Although Muawiya is usually blamed for it, it would be tempting to say that Uthman ibn
Affan, may Allah be pleased with both of them, founded Umayyad power and dynasty, a thesis
our covert shia would readily endorse, except of course that it was the Messenger of Allah, may
Allah bless him and grant him peace, who, in appointment upon appointment after the Fath (the
Opening of Makka to Islam), having embraced his erstwhile enemies with a forgiveness that
simply broke their hearts and left them penitent for their wrongdoing and opposition and filled
with love for him, set Umayyads in positions of power and authority. The Rightly Guided
Caliphs, to a man, followed him, peace be upon him, in that, since the wealth of capability that
the Umayyads represented was not something to sneer at.

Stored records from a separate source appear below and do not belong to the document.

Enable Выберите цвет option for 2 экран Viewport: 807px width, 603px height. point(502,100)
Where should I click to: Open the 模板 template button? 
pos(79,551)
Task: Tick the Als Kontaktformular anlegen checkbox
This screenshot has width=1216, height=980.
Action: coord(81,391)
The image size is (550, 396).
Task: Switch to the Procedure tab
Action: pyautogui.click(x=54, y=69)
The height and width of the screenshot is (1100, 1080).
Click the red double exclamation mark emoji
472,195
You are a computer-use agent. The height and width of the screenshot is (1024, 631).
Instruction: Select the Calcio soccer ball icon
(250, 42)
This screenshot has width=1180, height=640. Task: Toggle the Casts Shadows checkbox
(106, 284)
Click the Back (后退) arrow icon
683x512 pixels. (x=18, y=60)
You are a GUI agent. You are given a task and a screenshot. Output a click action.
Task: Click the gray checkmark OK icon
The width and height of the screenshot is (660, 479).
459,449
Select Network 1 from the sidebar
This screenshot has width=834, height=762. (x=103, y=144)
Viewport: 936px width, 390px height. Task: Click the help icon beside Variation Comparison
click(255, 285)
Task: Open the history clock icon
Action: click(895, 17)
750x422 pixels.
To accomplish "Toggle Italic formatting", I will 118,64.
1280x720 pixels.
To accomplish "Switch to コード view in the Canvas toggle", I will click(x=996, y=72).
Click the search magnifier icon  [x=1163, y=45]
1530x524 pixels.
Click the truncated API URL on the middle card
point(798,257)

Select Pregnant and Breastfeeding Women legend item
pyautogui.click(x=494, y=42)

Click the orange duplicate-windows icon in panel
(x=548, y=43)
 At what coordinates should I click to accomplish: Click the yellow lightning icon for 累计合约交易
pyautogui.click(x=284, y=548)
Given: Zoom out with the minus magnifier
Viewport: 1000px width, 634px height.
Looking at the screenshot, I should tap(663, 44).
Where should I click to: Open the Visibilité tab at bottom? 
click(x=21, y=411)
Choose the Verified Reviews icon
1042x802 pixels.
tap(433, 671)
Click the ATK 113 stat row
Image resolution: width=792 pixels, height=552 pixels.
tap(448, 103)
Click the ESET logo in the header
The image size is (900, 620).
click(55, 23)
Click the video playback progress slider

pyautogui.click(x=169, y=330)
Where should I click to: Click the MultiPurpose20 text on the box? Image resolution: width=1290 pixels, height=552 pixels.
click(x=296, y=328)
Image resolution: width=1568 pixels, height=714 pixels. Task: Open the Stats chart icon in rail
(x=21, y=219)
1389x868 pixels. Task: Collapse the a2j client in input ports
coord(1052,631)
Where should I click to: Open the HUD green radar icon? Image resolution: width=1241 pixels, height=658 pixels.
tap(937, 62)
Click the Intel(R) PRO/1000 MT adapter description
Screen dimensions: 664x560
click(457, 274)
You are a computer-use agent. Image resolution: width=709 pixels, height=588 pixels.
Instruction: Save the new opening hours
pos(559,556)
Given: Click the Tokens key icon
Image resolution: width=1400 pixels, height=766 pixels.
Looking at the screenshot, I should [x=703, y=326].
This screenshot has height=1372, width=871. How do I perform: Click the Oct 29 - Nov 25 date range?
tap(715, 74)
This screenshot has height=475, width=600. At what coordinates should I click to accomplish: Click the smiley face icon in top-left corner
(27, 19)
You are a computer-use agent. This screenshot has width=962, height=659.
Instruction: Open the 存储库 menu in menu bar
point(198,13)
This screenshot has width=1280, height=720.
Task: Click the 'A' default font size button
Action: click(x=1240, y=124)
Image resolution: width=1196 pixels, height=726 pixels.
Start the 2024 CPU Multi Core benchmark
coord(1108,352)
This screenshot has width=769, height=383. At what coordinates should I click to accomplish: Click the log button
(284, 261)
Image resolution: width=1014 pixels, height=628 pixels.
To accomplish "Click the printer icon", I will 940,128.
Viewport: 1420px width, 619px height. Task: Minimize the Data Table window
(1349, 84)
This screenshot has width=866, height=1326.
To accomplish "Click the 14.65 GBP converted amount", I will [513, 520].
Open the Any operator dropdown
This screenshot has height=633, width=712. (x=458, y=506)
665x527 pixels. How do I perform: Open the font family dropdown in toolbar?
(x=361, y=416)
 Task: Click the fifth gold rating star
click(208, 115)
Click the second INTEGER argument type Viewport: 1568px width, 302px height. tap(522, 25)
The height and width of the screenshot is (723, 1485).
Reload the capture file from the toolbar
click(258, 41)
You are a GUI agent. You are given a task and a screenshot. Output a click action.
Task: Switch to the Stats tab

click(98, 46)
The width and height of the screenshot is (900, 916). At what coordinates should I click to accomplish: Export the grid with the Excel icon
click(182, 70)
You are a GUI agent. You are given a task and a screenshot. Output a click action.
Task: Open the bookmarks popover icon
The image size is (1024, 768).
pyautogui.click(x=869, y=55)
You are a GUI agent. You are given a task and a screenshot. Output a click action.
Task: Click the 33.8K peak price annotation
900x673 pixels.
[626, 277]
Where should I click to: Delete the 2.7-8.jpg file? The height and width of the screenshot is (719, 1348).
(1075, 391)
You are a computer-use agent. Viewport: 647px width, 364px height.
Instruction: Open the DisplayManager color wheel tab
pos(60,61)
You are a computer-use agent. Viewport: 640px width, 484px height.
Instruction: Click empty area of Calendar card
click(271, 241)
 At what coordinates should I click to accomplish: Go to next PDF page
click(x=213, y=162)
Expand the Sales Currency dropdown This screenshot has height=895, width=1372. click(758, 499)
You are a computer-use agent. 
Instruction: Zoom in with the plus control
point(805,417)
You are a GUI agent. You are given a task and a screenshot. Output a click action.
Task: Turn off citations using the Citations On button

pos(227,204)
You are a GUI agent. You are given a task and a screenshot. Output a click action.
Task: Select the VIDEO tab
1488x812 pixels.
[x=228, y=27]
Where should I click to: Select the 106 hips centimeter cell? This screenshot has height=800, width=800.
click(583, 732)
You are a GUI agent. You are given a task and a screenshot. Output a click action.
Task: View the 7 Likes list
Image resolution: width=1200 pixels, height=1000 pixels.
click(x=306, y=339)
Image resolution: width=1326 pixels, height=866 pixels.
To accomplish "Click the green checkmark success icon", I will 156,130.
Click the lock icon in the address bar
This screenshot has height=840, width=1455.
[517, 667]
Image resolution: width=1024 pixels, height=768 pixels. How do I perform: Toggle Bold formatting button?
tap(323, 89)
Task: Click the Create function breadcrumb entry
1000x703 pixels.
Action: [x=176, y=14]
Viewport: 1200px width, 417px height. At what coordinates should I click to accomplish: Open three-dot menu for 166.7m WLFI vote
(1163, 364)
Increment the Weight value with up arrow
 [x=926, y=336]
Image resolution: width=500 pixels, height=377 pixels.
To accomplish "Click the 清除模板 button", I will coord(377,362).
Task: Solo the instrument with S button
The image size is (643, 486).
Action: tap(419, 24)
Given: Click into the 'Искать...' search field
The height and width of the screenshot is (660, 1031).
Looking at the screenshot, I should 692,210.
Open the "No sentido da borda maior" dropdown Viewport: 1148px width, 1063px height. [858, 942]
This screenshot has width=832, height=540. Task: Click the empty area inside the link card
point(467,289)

That Uthman, may Allah be pleased with him, also followed that sunnah and relied increasingly
on his relatives was not nepotism but rather the inevitable result of the steady attrition of
Companions, whether in battle or in death through old age. The number of capable people who
had known the Prophet, may Allah bless him and grant him peace, was reduced considerably and
Uthman was forced to draw on his own clan, a wellspring of political savvy that was to benefit
Islam and the Muslims greatly. And one is not glossing over the crimes and excesses of certain
individuals in later times, but saying that they can only be understood as historical matters,
though certainly not endorsed. But then who, aside from the prophets and messengers, is free of
error and wrongdoing?
Yet here again, there is a surprising convergence of apparent opposites: kharijism and shiism,
one claiming to reject all traditional and dynastic authority, the other asserting the most singular
and unique dynastic claim. Somehow the former has bequeathed to the latter its cardinal sin: its
designation of those who do major wrong actions as disbelievers rather than believers who have
erred. Historical figure after figure is thus expelled from the ranks of the believers by these
paragons of self-righteousness, who seem utterly unaware that feeling secure (amn) from Allah is
one of the major wrong actions along with murder, drunkenness, adultery and usury, by the
agreement of the people of the Sunnah. But then self-righteous scholars have none of that most
essential trait of people of knowledge: humility. Inflated with their own apparent erudition and
self-assumed piety, they feel able to slander those who can no longer defend themselves.
Thus, it is timely that the major text on this issue by Qadi Abu Bakr ibn al-Arabi, Defence
Against Disaster, is close to publication in its second edition. This is a work which, with its
authors unerring discrimination (fiqh), guides us through the pitfalls of the superabundance of
texts. It is no accident that the author was himself not only a discerning scholar of those very
texts but a judge (qadi) of great integrity accustomed to sorting through conflicting and
contradictory evidence in matters of property, life and death, marriage and divorce. Just as
surely, he brings clarity to an area of history that is understandably hard to comprehend for many
people.

There is no better place to hide something than out in the open, and in this sense the Sunnah and
Islam itself are perhaps the most hidden of all matters in the world today even though they daily
occupy the attention of millions of people in the east and the west. Indeed, they are perhaps even
more hidden when taught by celebrity masters of database information with secret agendas or
when fought over by self-proclaimed jihadists, who are now responsible for reducing much of
the Muslim world to rubble even if merely by providing those with greater firepower the excuse
to invade and destroy.
The real hope for the world today is that the Muslims are yet to speak and the Sunnah is yet to be
discovered and it is to be hoped that when that moment comes, the civilisation will be produced
that they always do produce and for which it is revealed.